Big publishers are abusing and monetising the games industry to hell and back. Over the past decade, big publishers have introduced more and more money-making schemes to try to nickel and dime their customers. Whether it be microtransactions, loot boxes, pre-order DLC, battle passes, or console exclusive content, publishers have innovated more in extra revenue than they have actual gameplay. This rampant monetisation is everything wrong with Marvel’s Avengers. I want to stress that this is not a review, but a criticism of the game’s monetisation and obsession with popular titles.
I’d also like to reconfirm my stance on microtransactions. Earlier this year I wrote an article detailing how microtransactions are essential for some games to function. Free to play games like Apex Legends and Fortnite would not be thriving as well as they are if they hadn’t adopted the free to play model. Similarly, smaller indie titles like Fall Guys rely on microtransactions to fund the development of constant free updates. However, I also state that we should criticise publishers that abuse them. With Marvel’s Avengers, Square Enix have been given an inch, and they’ve taken the whole mile.
Money, Money, Money
It’s no secret by now that Square Enix has heavily monetised Marvel’s Avengers. The publisher has utilised every shady tactic to turn the game into a massive money making behemoth. Extra skins have been turned into timed exclusives with certain Internet providers, and Spider-Man is a PS4 exclusive. It’s only speculation, but it feels like these skins aren’t for customers, but so Square Enix can take a nice fat cheque from Verizon and Virgin Media. It’s content to make money for the publisher, not for fan enjoyment or to improve the game.

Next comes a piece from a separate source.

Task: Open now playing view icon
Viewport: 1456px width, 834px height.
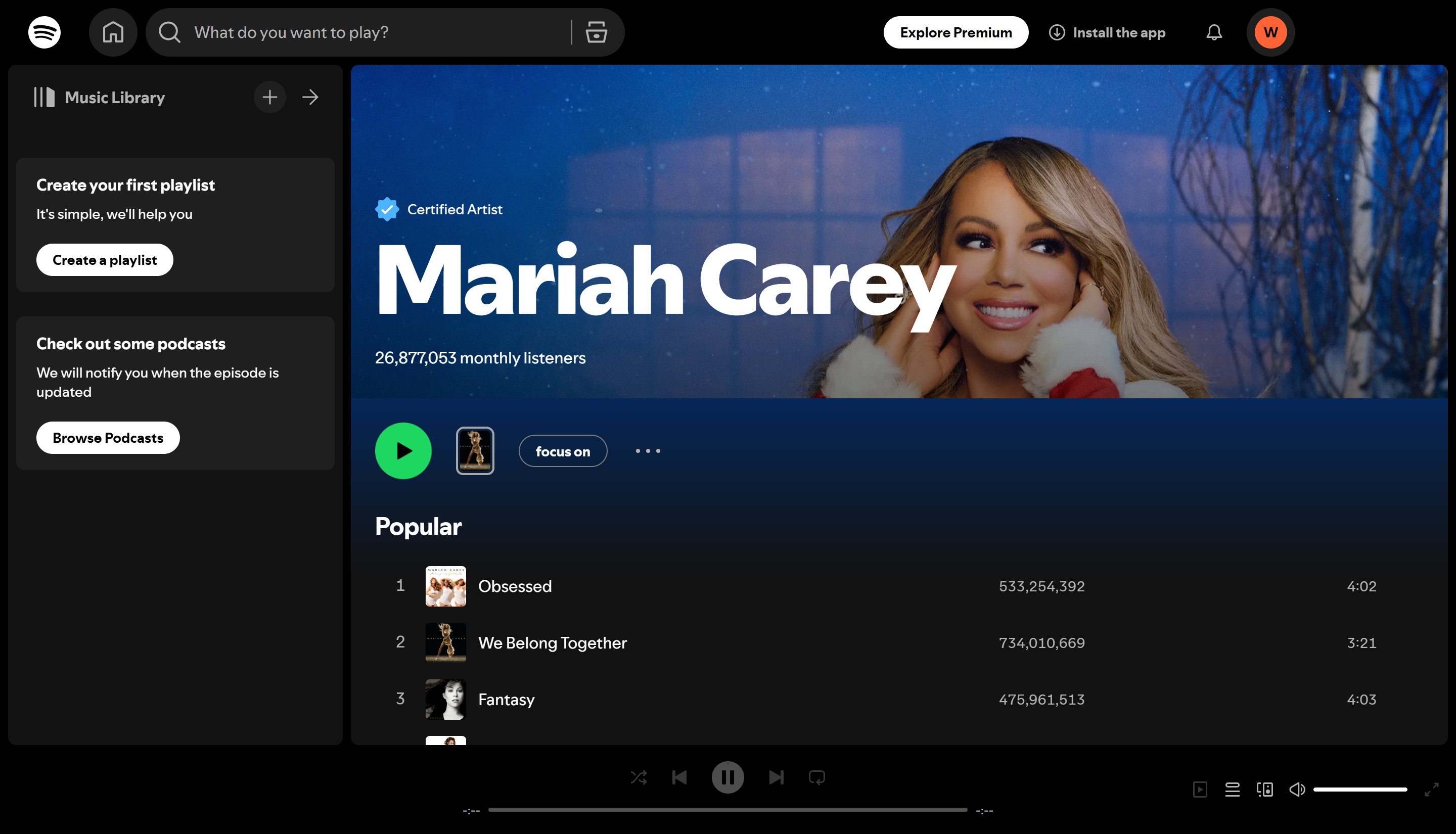Action: (1200, 790)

Then there’s the in-game monetisation. Never in my life have I seen a more manipulative, confusing, and greedy system. On top of regular microtransactions, there’s a constantly rotating store to put a time pressure on people. Each new hero introduced after launch will come with a $10 battle pass. These battle passes will give you your credits back, but only if you complete them within a certain timeframe. Luckily, if you don’t have the time, Square Enix are also selling level skips to get through them faster.
Remember instruction booklets? For those that can’t, they were big thick booklets you’d find in your game cases that gave you an outline of the controls before you started playing a game. However, gone are the days of instruction booklets. Instead, they’ve been replaced by lengthy blog posts detailing how you can buy things in the game you’ve already bought. When you need a spreadsheet just to make sure you’re getting the most bang for your buck, something somewhere has gone horribly wrong.
Every Game The Same
When big publishers aren’t abusing microtransactions, they’re finding alternative ways to make their games the same as other successful games. Previews of Marvel’s Avengers haven’t been great, with many labelling the game a poor man’s Destiny. With these previews, we see another massive problem in the games industry. If one developer does something popular, you can bet your house on it that others will scramble to pump out their versions of the same game. Every big publisher out there tries to take a slice of the market until the genre is then overly saturated. Another popular concept comes along, rinse and repeat.
Call of Duty, Fornite, and Destiny all have their clones yet still maintain their huge player bases. This is because these games exist, and pulling players away from their already established worlds is a monumental task. You need something fresh and exciting to drag people away, but this doesn’t interest the big publishers. They see something massively popular and try to imitate it. When they inevitably don’t see the same sales figures, they abandon a game and sometimes close a studio.
Mediatonic is receiving tremendous amounts of praise and success over Fall Guys. They thought of something outside of the box and brought something new to a saturated genre. Everything wrong with Marvel’s Avengers results from too much corporate involvement in a creative project. Massive amounts of monetisation, stale and repetitive gameplay that’s been done before, and a hugely popular brand to capitalise on. It’ll probably sell millions, but ask yourself why Square Enix need to excessively monetise a game that’s obviously going to do well. It’s because despite making hundreds of millions, they still want more.